Why Microservices?
After building and maintaining several monolithic applications, I learned the hard way when to (and when not to) use microservices. Here’s what 5+ years of experience taught me.
When to Choose Microservices
Good Candidates ✅
- Large teams (10+ developers)
- Multiple business domains (e-commerce: inventory, orders, payments)
- Different scaling needs (payment service needs 10x more resources)
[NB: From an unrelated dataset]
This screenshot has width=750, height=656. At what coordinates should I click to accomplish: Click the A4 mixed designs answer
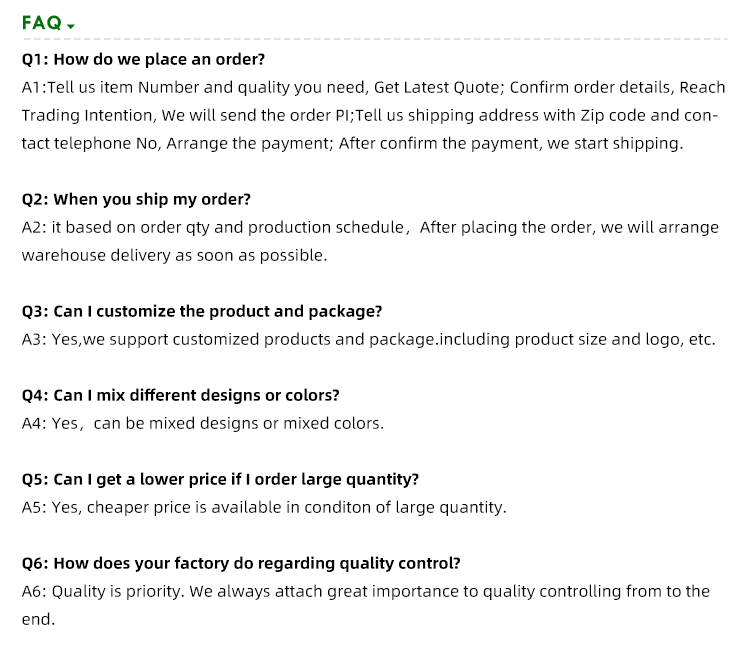click(203, 424)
- Independent deployments required
- Technology diversity needed (Python for ML, Go for performance)
Stay Monolithic ❌
- Small teams (<5 developers)
- Single domain problem
- Tight coupling between features
- Limited resources for DevOps
- MVP or prototype stage
Core Principles
1. Single Responsibility
Each service should do ONE thing well:
✅ Good:
- user-service (authentication, profiles)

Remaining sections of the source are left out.